# EXERCISE DESCRIPTION
Return exactly, please, the lines from the one containing "Given: Click the gray circle at top left" to the last line of the entries below, and nothing else, leaving pictures out.

Saved entries:
━━━━━━

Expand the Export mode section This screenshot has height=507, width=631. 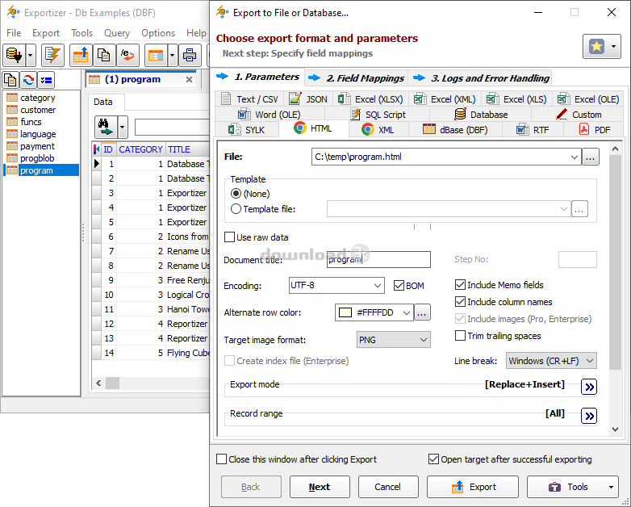(x=589, y=387)
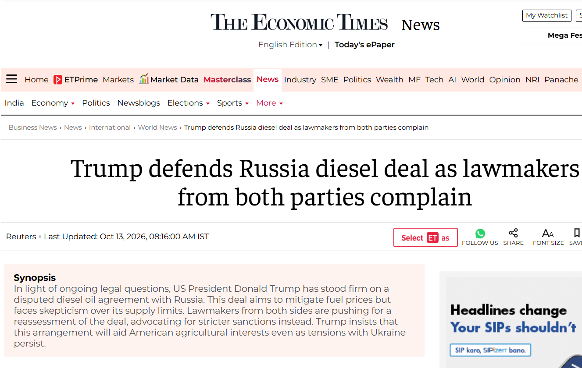Open the More dropdown

click(270, 103)
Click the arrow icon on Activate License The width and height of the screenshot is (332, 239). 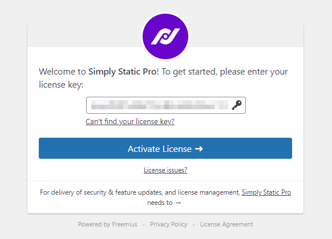199,149
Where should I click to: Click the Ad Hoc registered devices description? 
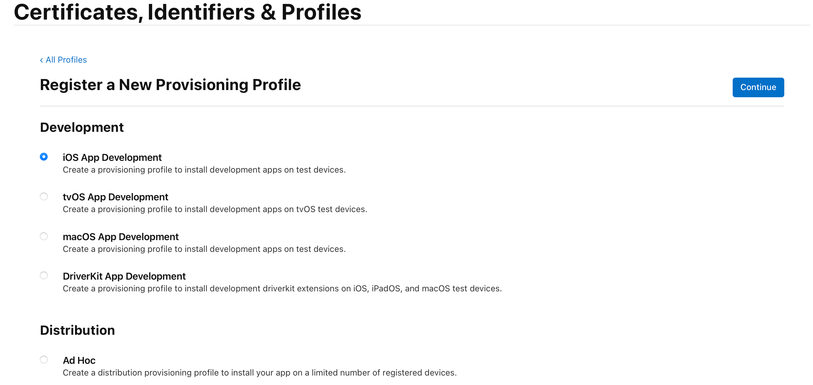260,373
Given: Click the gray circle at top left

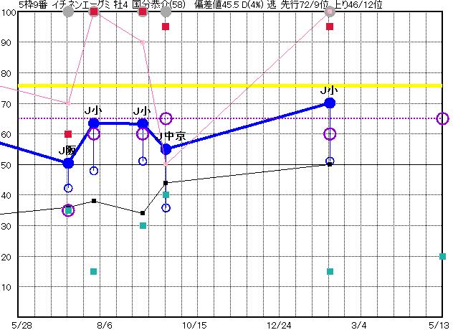Looking at the screenshot, I should click(x=68, y=11).
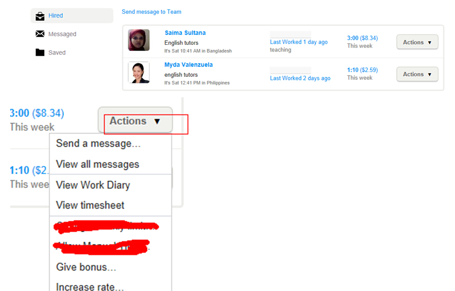Click Send message to Team link
The height and width of the screenshot is (291, 455).
click(x=151, y=12)
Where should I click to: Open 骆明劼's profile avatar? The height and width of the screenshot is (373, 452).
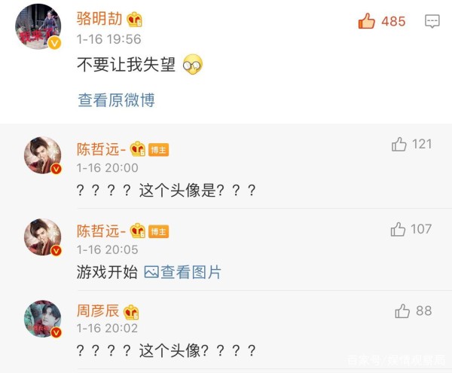38,26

━━━━━━

# YOUR SOLUTION
Given: Click the gray circle at top left

Looking at the screenshot, I should click(x=68, y=11).
Click Send message to Team link
The height and width of the screenshot is (291, 455).
click(x=151, y=12)
Where should I click to: Open 骆明劼's profile avatar? The height and width of the screenshot is (373, 452).
38,26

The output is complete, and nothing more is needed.